Instructions for the task - Using the records below, transcribe word for word the stretch from the line that contains "Given: Click the Find More Apps icon" through the line that contains "The image size is (1024, 768).", both end lines included, and nothing else.

Data records -
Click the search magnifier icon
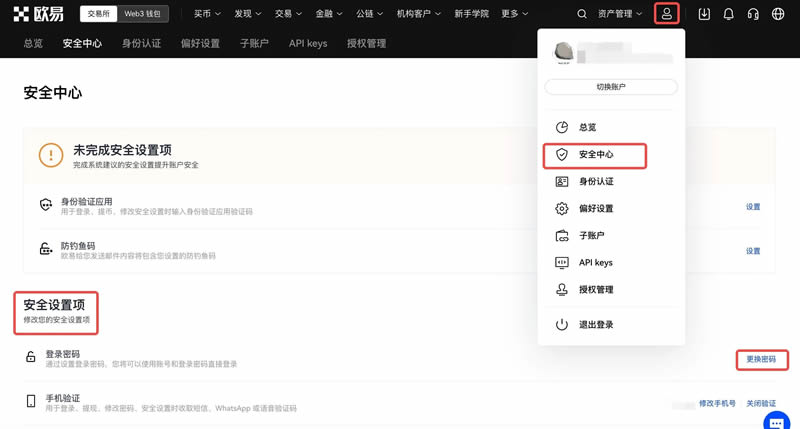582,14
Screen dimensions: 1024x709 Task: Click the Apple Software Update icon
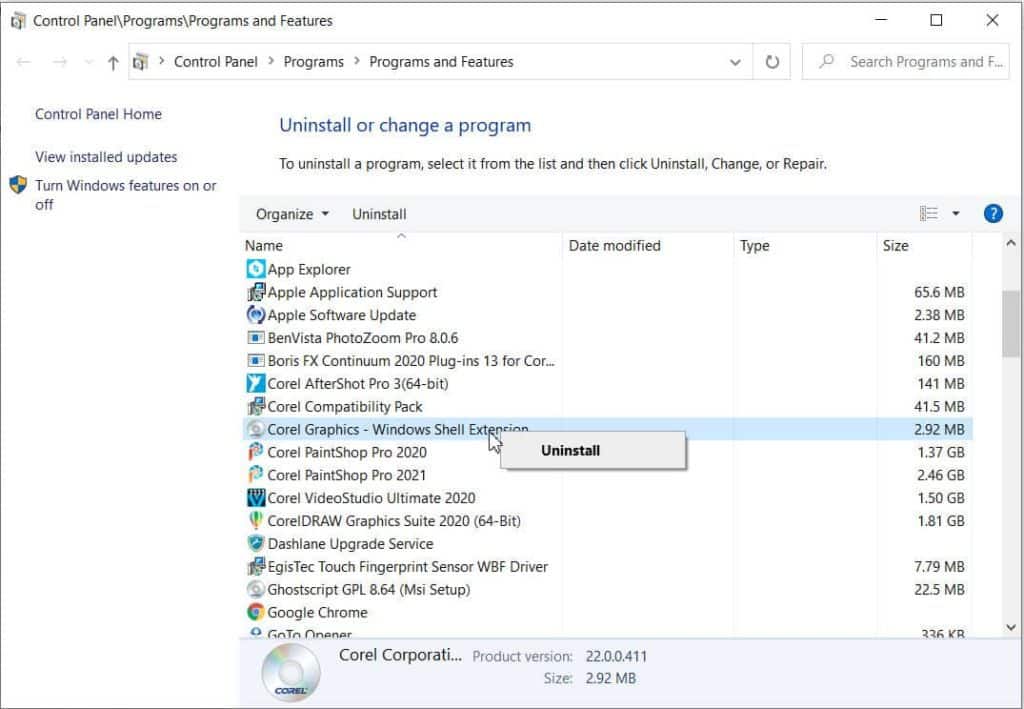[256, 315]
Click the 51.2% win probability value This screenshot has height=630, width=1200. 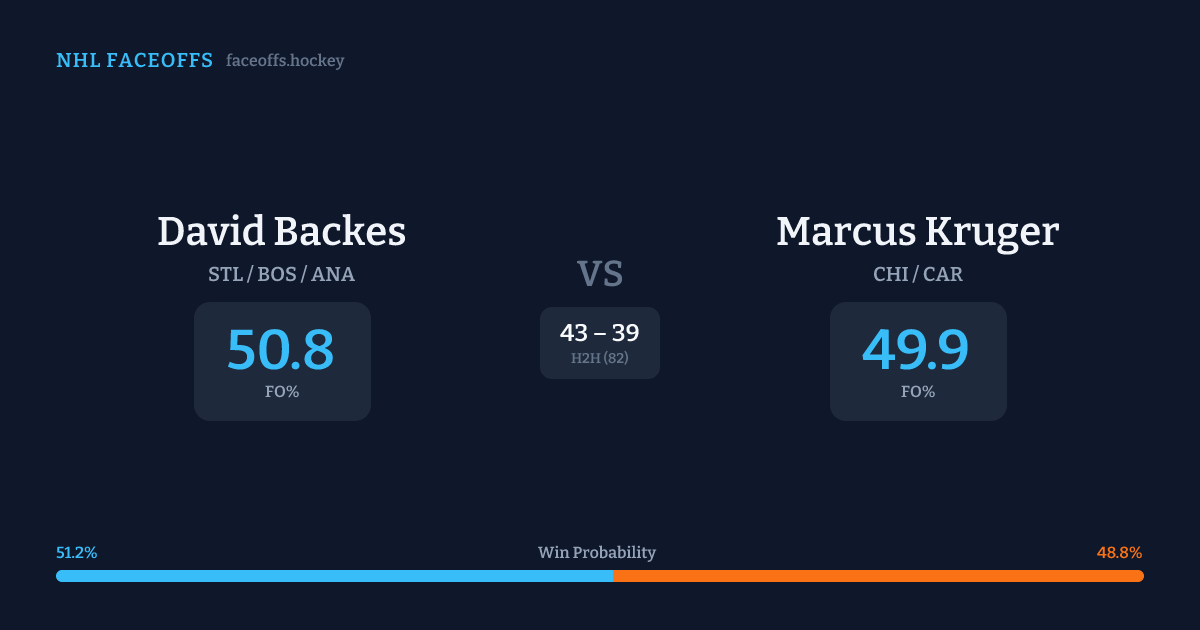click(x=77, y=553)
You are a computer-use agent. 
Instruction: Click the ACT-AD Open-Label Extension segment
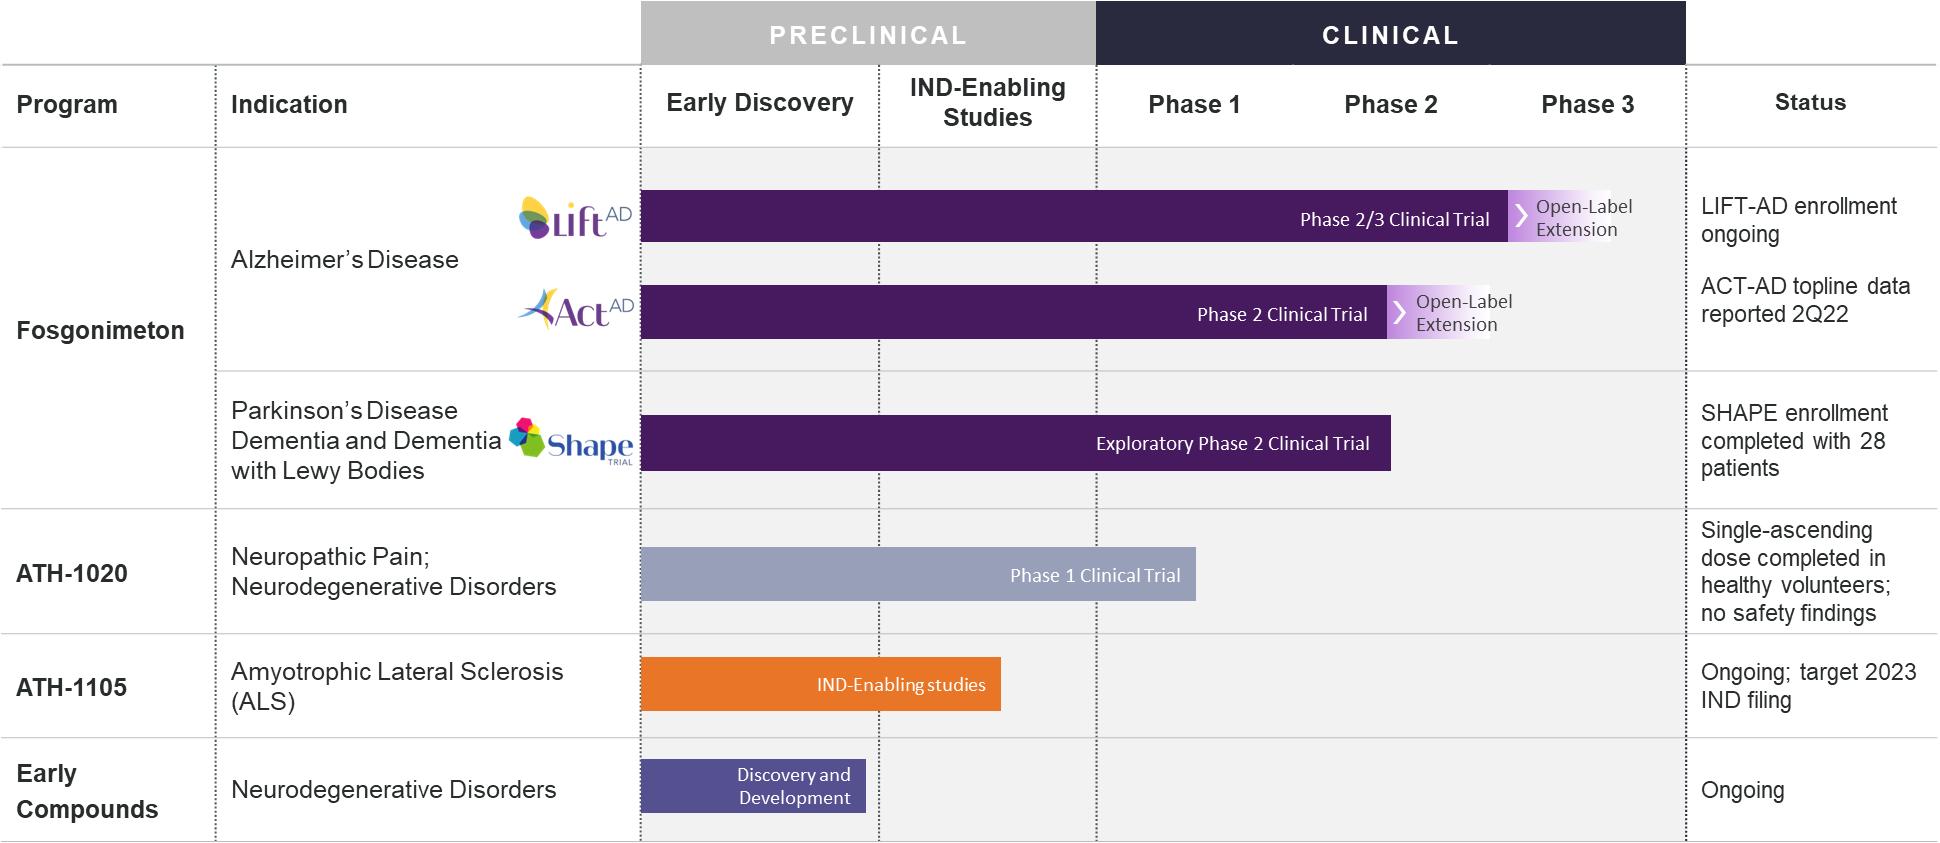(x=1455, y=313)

* * *

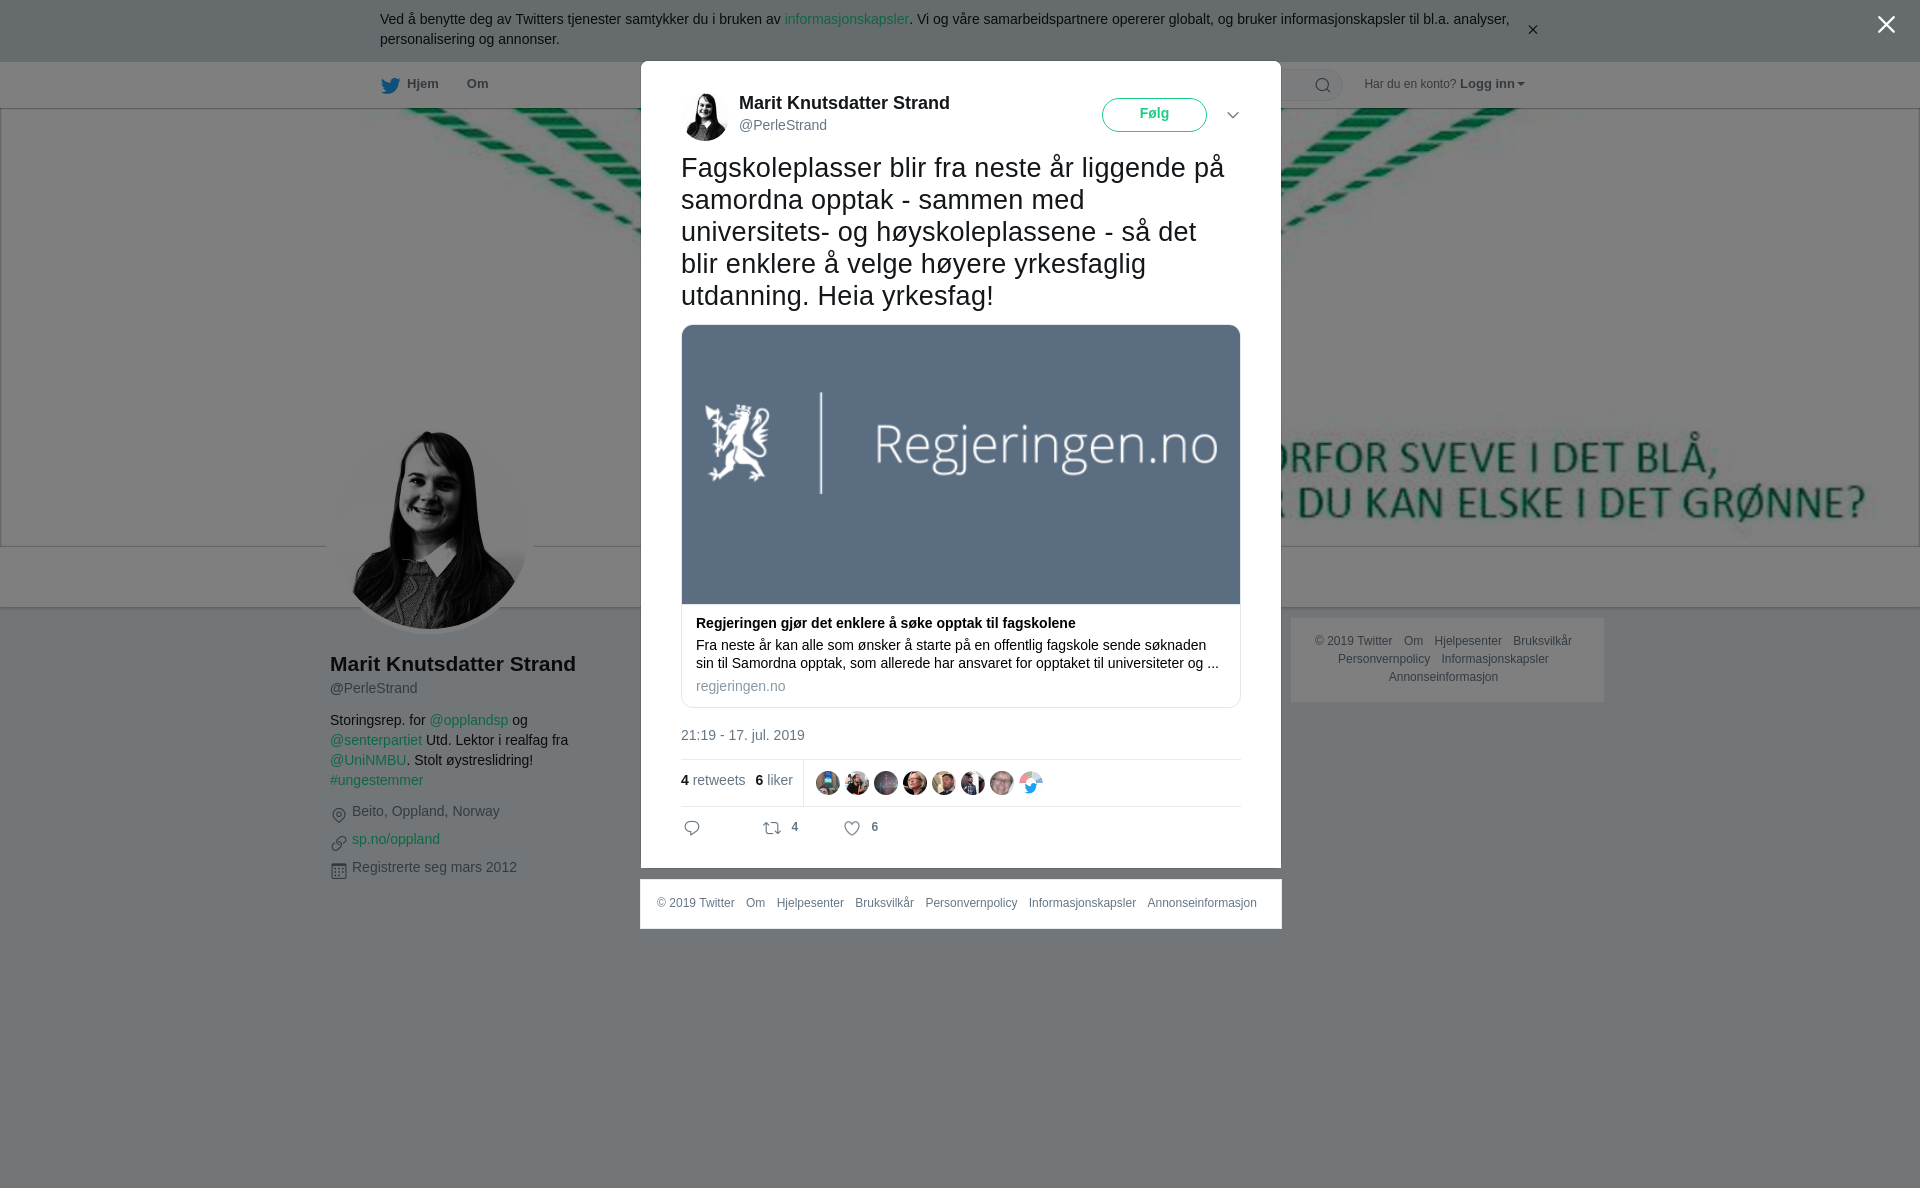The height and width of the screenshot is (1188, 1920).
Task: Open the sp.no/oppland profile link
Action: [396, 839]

...

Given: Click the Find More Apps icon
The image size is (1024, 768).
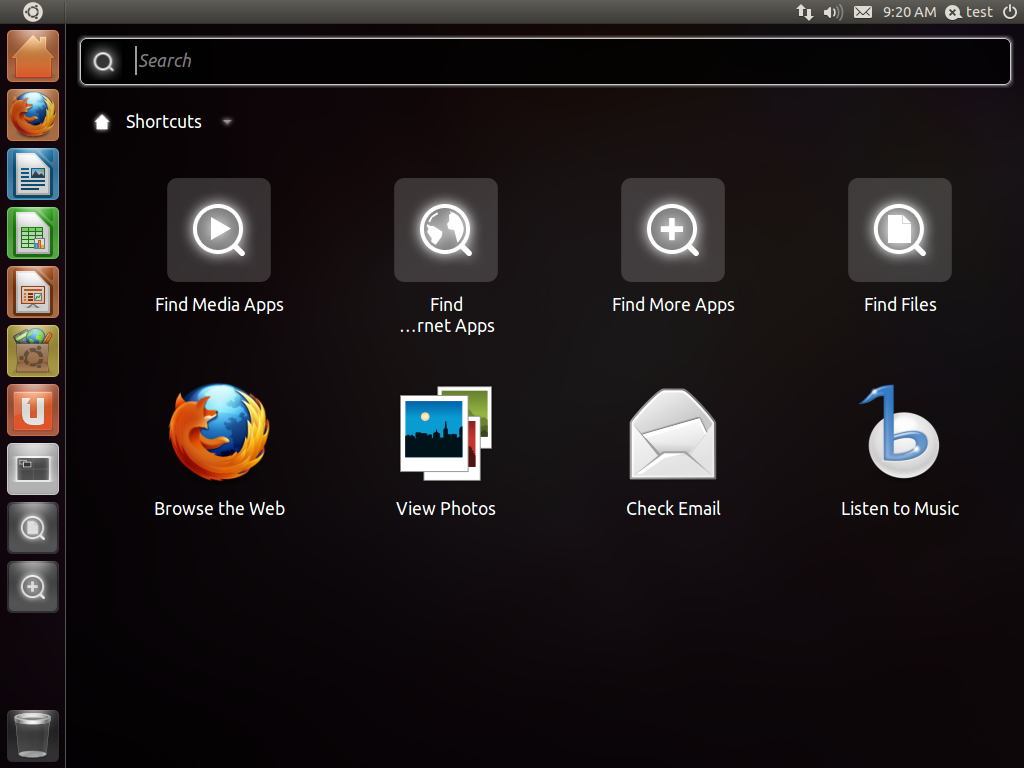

Output of the exercise -
Given: Click the Find More Apps icon
The image size is (1024, 768).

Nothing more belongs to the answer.